Paper No. 20-33
Presentation Time: 1:30 PM-5:30 PM
LOBATE FEATURES ON MARS EXHIBIT SAME SCALING AS TERRESTRIAL SOLIFLUCTION PATTERNS
Solifluction patterns are generally found on hillslopes in cold environments and can be observed on Earth and possibly other celestial bodies. Because these lobate features form due to frost-heave processes on Earth, solifluction patterns are thought to be valuable paleoenvironmental indicators on other planets. Recent work has shown that in addition to possible climate controls on solifluction lobe morphology, average pattern wavelengths can be explained with a physical mechanism similar to fluid instabilities found at flow fronts. A theoretical analysis inspired by fluid instabilities predicts that solifluction wavelengths scale nonlinearly with lobe height/topographic slope; a large dataset of solifluction lobes in Norway shows that average lobe wavelengths align with this prediction, while climate indices control absolute lobe size.

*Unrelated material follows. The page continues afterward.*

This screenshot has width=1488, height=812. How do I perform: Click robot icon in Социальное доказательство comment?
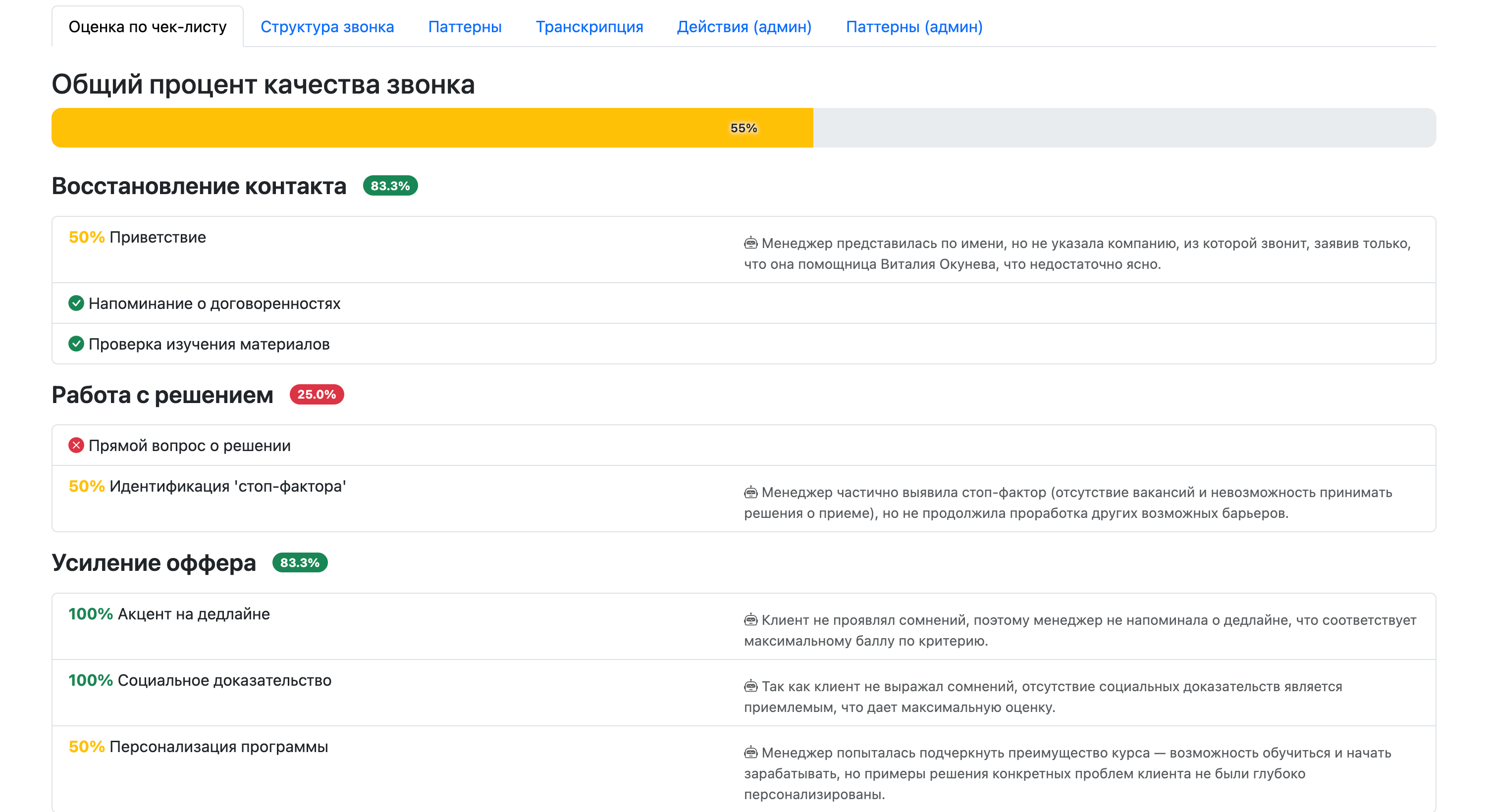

Here we use Digital Terrain Models (DTMs) created from the High-Resolution Imaging Science Experiment (HiRISE) camera to examine lobate features in several Martian craters in order to see if they exhibit the same scaling found on Earth. Data clouds normalized for average wavelength, height and slope on each planet fall on top of each other, and average wavelengths on Mars are found to indeed exhibit the same scaling seen on Earth and predicted from fluid instability theory. Our findings suggest that Martian and terrestrial lobes form due to similar physical processes, with implications for our understanding of surface processes on Mars and past Martian climate.